» **Required actions**
1. According to the post on health insurer profits, by what percentage did the five largest health insurers' 2009 profits rise over 2008?
2. In the post on health insurer profits, rewrite the stretch from "2009 was a dismal" through "Byrne, Raw Story)", changing "windfall" to "bonanza".

Passage for review Block Start

2009 was a dismal year, economically speaking — unless you were a health insurer:
If no health care overhaul passes Congress, health insurers may be in for a windfall — and one far larger that most Americans probably realize.
According to a study by a pro-health reform group published Thursday, the nation’s largest five health insurance companies posted a 56 percent gain in 2009 profits over 2008. The insurers including Wellpoint, UnitedHealth, Cigna, Aetna and Humana, which cover the majority of Americans with insurance.
The insurers’ hefty profit gains came even as 2.7 million more Americans lost their insurance coverage due to the declining economy. (John Byrne, Raw Story)
Explanation, according to the insurance industry? In 2008 they took a bath in the market, so the comparison is artificially inflated. Gee, my retirement income took a bath in 2008, too. In fact I’m not doing that well in 2009, either. And that points up a fact usually not recognized: insurance companies are basically investment companies. They take our premium money and invest it between the time of receiving it and when they have to pay it out. The longer they get to hold it, the more money they make on their investments. And if they invest it poorly, they deny claims and jack up premiums to recoup the losses, or more accurately, the less than obscene profits. Last year the top five spent less a smaller proportion of their premiums on medical care and more on salaries, administrative expenses and profits. And they jacked up premiums, the most notorious being Wellpoint’s Anthem Blue Cross California, up 39% for 2010. Wellpoint claimed they lost money in California last year but at the same time they posted a $4.7 billion profit. $4.7 billion. That’s 4.7 thousand millions. Their 7.3% profit margin was highest of the big five. But they are still raising premiums 39% and considering paying a dividends to investors, not something companies that lose money usually do.
It is a commonplace to say government programs are notoriously inefficient and wasteful. The real truth is that premiums go farther in the single-payer Medicare program which insures people with high medical expenses (the elderly). Medicare doesn’t have to make an obscene profit and spends far less in administrative expenses, many of which go to figuring out ways to deny claims. Private health insurers are among the most wasteful and socially unproductive businesses in the country. They provide no useful services of any kind. They are parasites.
I can’t say enough bad about health insurance companies. They shouldn’t exist. They are ruining the country. And the Obama Administration and the Congress — all Republicans and too many Democrats — just keep shoveling more money into their hungry maw.

Passage for review Block End
Provided material Block Start

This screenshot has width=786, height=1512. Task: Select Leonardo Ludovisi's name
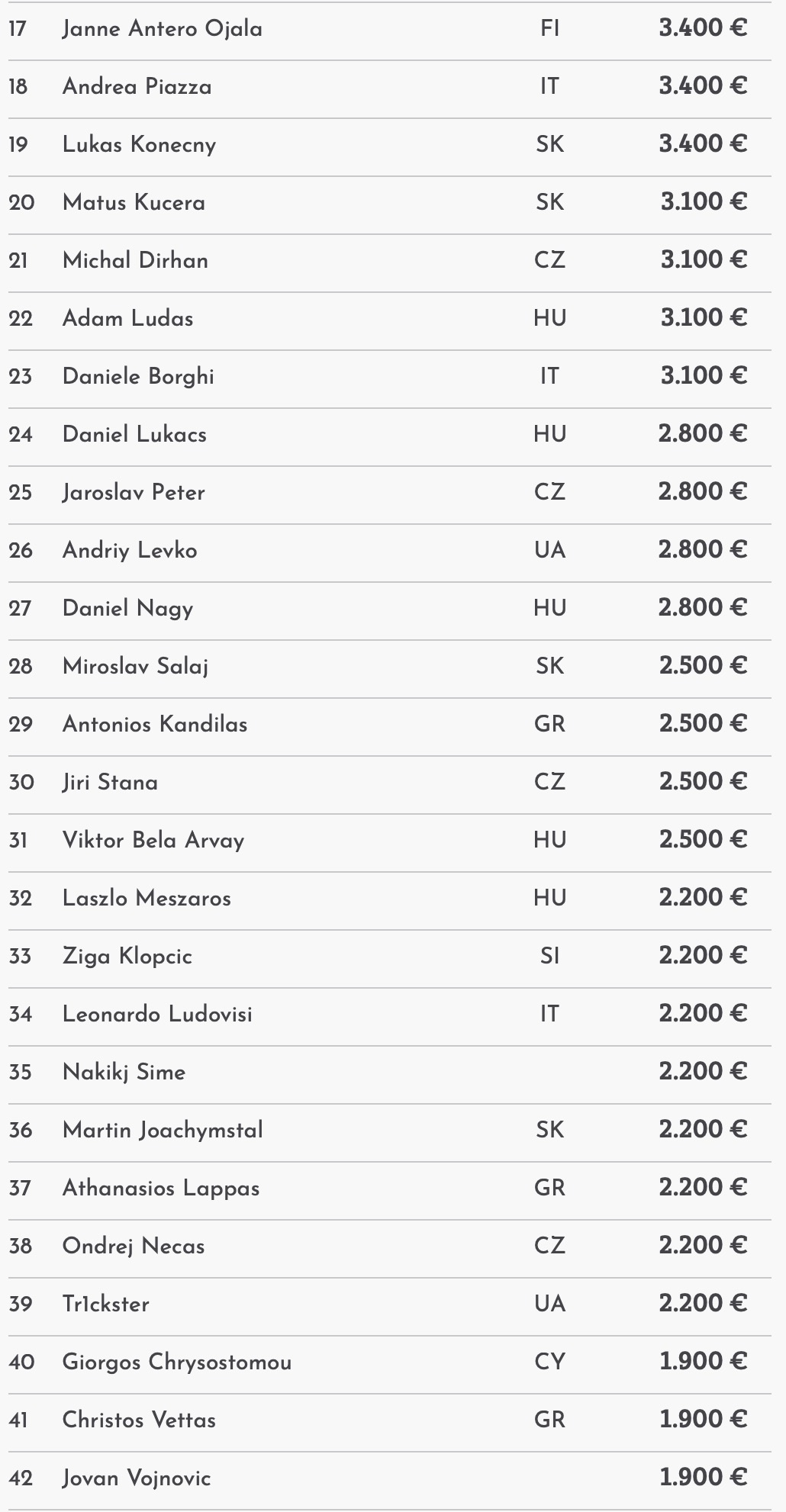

Provided material Block End
Provided material Block Start

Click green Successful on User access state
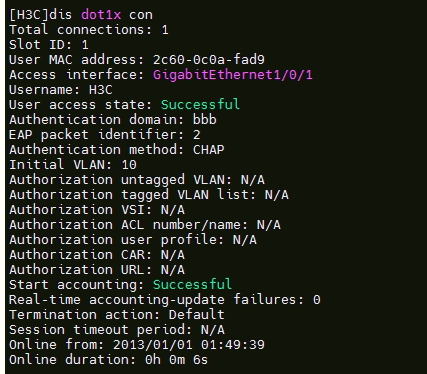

Provided material Block End

» **Results**
1. 56 percent

2.
2009 was a dismal year, economically speaking — unless you were a health insurer:
If no health care overhaul passes Congress, health insurers may be in for a bonanza — and one far larger that most Americans probably realize.
According to a study by a pro-health reform group published Thursday, the nation’s largest five health insurance companies posted a 56 percent gain in 2009 profits over 2008. The insurers including Wellpoint, UnitedHealth, Cigna, Aetna and Humana, which cover the majority of Americans with insurance.
The insurers’ hefty profit gains came even as 2.7 million more Americans lost their insurance coverage due to the declining economy. (John Byrne, Raw Story)